I regard NFXTA_ACTION_IDX as a second attribute besides NFXTA_SEQNO, which
is needed to reconstruct the proper order when receiving a full rule in
multiple messages.

> >> 1.6 Improved granularity error reporting
> >> 
> >> ? General/standard (integer) error codes
> >> ? General Xtables2 error codes (largely replaces EINVAL sites)
> >> ? Free-form string. Standalone, or in addition to the above.
> >> It is impossible to provision error numbers for extensions, 
> >>   especially those that are out-of-tree.
> >>
> >> The three error types will be conveyed by three distinct 
> >> attributes: NFXTA_ERRNO (generic error codes), NFXTA_XTERRNO (xt2 
> >> error codes), and NFXTA_ERRSTR (free-form string).
> >
> >I hammer the issue further :-). With properly separated error number 
> >domains, the three type can be expressed in a single error attribute.
> 
> That would mean that NFXTE_* codes would have to start at -4096
> and go from there. Possible to work, but it does not feel right.
> 
> Currently the kernel has pointer values (-4095U)..(-1U) reserved for
> error codes - no object will ever reside at those virtaddrs. Should
> the kernel ever have a need for more than 4095 system errno codes,
> the virtaddr limit of 0xfffff000 for mappings could simply be changed
> to, say, 0xffff0000. But then you would run into the problem that
> NFXTE error values suddenly overlap with system error codes.

▸ **Listed records**:
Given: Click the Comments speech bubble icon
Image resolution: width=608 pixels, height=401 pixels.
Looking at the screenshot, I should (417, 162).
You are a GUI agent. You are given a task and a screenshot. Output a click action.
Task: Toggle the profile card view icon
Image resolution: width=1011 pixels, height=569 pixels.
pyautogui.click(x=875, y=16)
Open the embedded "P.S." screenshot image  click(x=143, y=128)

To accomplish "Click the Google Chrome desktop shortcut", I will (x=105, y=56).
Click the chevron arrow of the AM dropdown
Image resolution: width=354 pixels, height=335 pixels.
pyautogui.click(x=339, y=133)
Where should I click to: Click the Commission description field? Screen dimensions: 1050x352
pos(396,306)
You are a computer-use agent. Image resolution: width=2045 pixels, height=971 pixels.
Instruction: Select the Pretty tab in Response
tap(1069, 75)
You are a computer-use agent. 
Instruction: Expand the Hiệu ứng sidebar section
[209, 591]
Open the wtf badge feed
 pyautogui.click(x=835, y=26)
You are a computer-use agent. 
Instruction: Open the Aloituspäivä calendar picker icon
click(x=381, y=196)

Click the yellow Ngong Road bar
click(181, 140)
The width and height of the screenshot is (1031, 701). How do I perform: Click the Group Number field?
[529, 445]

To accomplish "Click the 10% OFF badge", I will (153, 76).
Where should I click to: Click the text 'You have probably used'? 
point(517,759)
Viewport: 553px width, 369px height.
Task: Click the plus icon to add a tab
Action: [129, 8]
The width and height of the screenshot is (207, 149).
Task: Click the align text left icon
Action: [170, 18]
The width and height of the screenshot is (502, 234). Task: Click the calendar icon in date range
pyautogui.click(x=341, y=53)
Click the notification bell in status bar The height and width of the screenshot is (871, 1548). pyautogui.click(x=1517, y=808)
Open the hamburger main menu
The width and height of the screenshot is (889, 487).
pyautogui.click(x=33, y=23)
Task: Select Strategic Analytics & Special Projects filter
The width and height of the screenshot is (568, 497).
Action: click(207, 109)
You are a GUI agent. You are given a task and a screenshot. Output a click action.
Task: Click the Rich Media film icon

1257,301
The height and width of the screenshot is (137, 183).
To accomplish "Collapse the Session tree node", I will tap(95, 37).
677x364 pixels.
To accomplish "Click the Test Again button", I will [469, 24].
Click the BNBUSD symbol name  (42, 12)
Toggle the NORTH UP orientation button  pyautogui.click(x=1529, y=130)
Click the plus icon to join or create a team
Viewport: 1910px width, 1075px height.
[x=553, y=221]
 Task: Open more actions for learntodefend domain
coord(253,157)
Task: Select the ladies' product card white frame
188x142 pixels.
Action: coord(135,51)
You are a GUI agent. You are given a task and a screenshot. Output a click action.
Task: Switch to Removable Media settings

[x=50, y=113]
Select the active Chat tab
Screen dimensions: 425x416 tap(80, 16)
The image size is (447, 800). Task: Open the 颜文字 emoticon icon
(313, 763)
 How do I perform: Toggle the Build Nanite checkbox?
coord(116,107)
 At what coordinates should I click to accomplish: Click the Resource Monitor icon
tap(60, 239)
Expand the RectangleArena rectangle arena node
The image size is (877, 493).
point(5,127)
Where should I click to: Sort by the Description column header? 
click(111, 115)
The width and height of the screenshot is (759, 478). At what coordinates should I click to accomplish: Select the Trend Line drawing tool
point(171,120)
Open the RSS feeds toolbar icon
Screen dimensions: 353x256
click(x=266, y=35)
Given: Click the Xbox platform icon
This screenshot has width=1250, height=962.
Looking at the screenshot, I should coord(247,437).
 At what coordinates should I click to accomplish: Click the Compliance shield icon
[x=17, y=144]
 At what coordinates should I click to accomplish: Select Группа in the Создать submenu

▸ **Stated exercise 1**:
In the Xtables2 error-reporting discussion, which three attributes carry the three error types?
▸ **Stated exercise 2**:
Express the listing, from its first line through the line containing "Looking at the screenshot, I should (417, 162).", as a two-column CSV with the headers request and reply. Each row holds one request and its answer, each quoted in a single field with line breaks replaced by spaces.

▸ **Written solution 1**:
NFXTA_ERRNO (generic error codes), NFXTA_XTERRNO (xt2 error codes), and NFXTA_ERRSTR (free-form string).

▸ **Written solution 2**:
request,reply
"Given: Click the Comments speech bubble icon Image resolution: width=608 pixels, height=401 pixels.","Looking at the screenshot, I should (417, 162)."